5.To re-appoint Grant Thornton India LLP as auditors for the purposes of undertaking the audit of the Company’s annual report and accounts for the year ending March 31, 2017, in accordance with Public Company Accounting Oversight Board standards, to hold office from the conclusion of the AGM to the conclusion of the next annual general meeting at which the accounts are laid before the Company, at a remuneration to be determined by the Directors of the Company.

 

 

 

 

 

 

 

 

 

 

 

October 14, 2016

 

By order of the Board Registered Office
   
Kishore Lulla Fort Anne
Executive Chairman Douglas
  Isle of Man
  IM1 5PD
  British Isles
  Registered Number 007466V

 

 

 

 

Notes:

 

(i)A member entitled to attend and vote at the AGM convened by this notice is entitled to appoint one or more proxies to attend and, on a poll, to vote in his or her stead. A member may appoint one or more proxies in relation to the AGM provided that each proxy is appointed to exercise the rights attached to a different share or shares held by that member. A proxy need not be a member of the Company.

 

(ii)In the case of joint holders, the signature of only one of the joint holders is required on the Annual General Meeting Proxy Card. However, if more than one holder is present at the meeting, the vote of the first named on the register of members of the Company will be accepted to the exclusion of other joint holders.

 

(iii)To appoint a proxy you may use the Annual General Meeting Proxy Card available at www.envisionreports.com/EROS where you can also view all proxy materials.
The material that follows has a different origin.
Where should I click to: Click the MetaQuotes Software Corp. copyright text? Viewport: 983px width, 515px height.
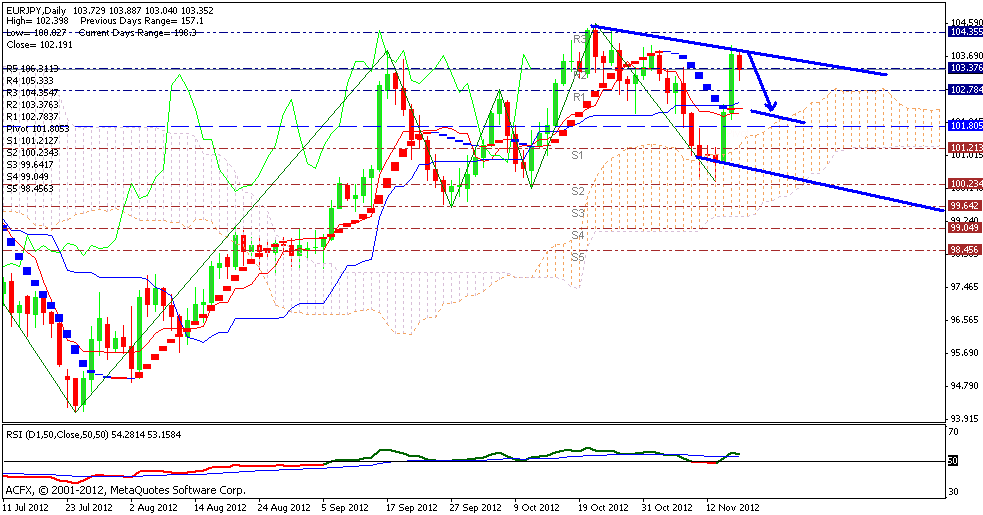click(x=179, y=491)
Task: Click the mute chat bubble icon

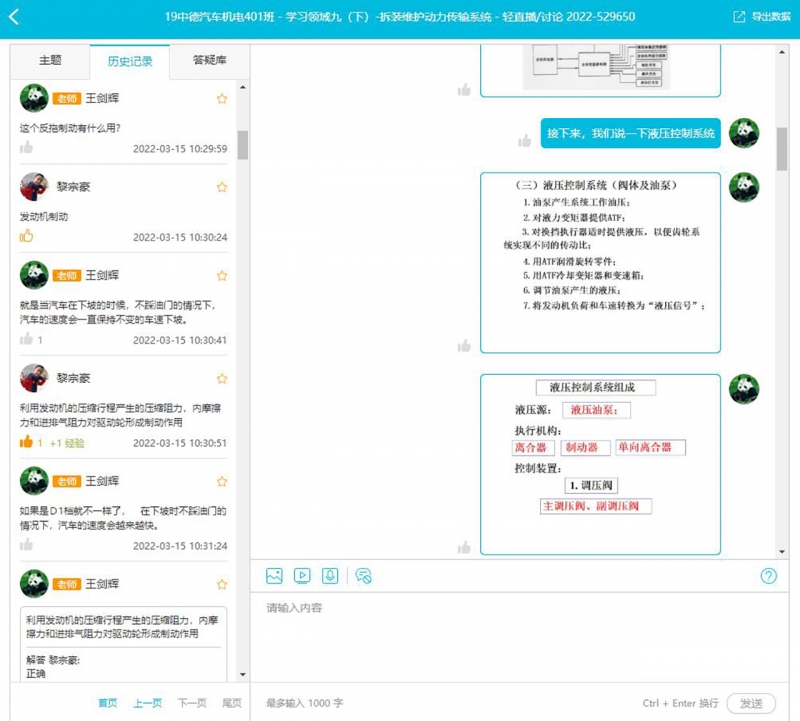Action: pyautogui.click(x=363, y=576)
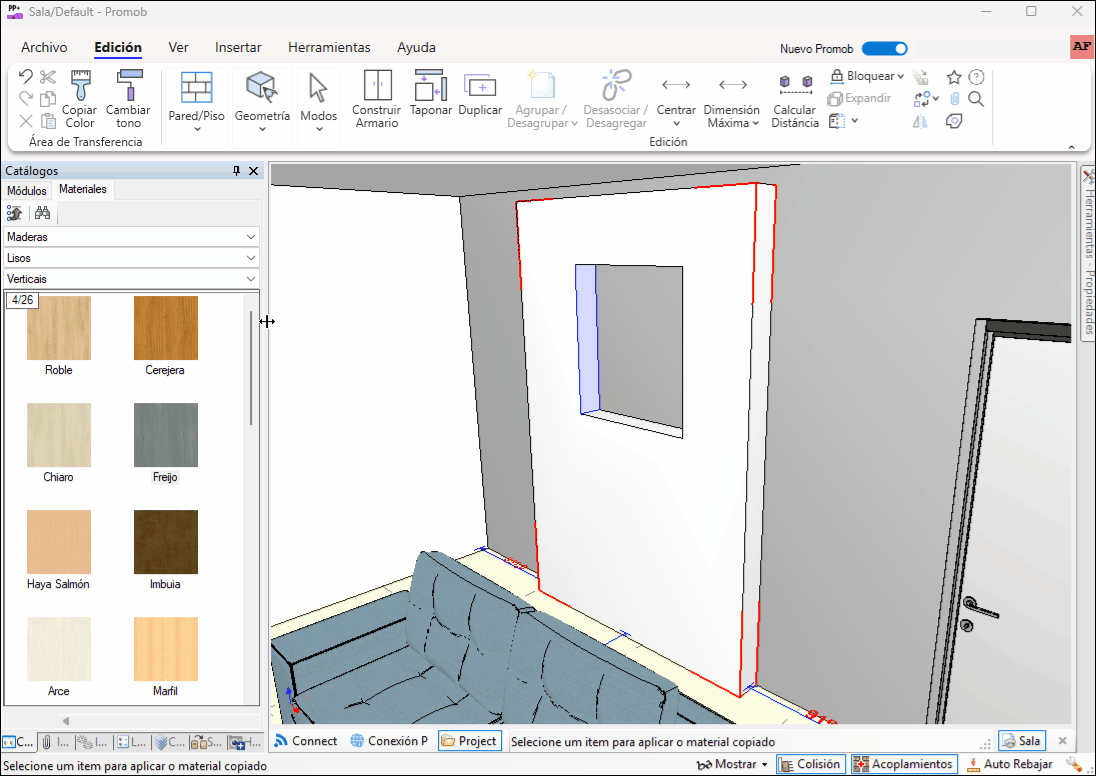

To be valid, the Annual General Meeting Proxy Card, together with the power of attorney or other authority (if any) under which it is signed or a notarially certified or office copy of the same, must be deposited by 11.00 am GMT on November 29, 2016 at the offices of the Company’s Transfer Agent, Computershare Trust Company, N.A., 250 Royall Street, Canton, MA 02021, United States of America. The completion and return of the Annual General Meeting Proxy Card will not preclude a member from attending the AGM and voting in person.

 

(iv)Pursuant to regulation 22 of the Isle of Man Uncertificated Securities Regulations 2006, the Company has specified that only those holders of the Company’s shares registered on the register of members of the Company as at 11.00 am GMT on November 29, 2016, or, in the event that the AGM is adjourned, on the register of members 48 hours before the time of any adjourned AGM shall be entitled to attend and vote at the AGM in respect of the number of such shares registered in their name at the relevant time. Changes to entries on the register of members after 11.00 am GMT on November 29, 2016 or, in the event that the AGM is adjourned, on the register of members of the Company less than 48 hours before the time of any adjourned AGM, shall be disregarded in determining the rights of any person to attend and vote at the AGM.

 

(v)The Directors have fixed the close of business on September 30, 2016, as the record date (the “Record Date”) for the determination of the shareholders who will be given notice of the AGM.

 

(vi)As at the Record Date the Company’s issued share capital was comprised of 35,466,500 A ordinary shares and 24,960,654 B ordinary shares. Each A ordinary share carried the right to one vote at the AGM and each B ordinary share carried the right to ten votes at the AGM, therefore, the total number of voting rights in the Company as at the Record Date is 285,073,040.

 

(vii)The following documents will available for inspection at the Company’s registered office at Fort Anne, Douglas, Isle of Man, IM1 5PD, British Isles during normal business hours on any weekday (public holidays excepted) from the date of this notice until the date of the AGM and at the AGM for 15 minutes prior to and during the AGM:

 

(a)copies of the service contracts and letters of appointment of all directors of the Company; and

 

(b)a copy of the Memorandum and Articles of Association of the Company.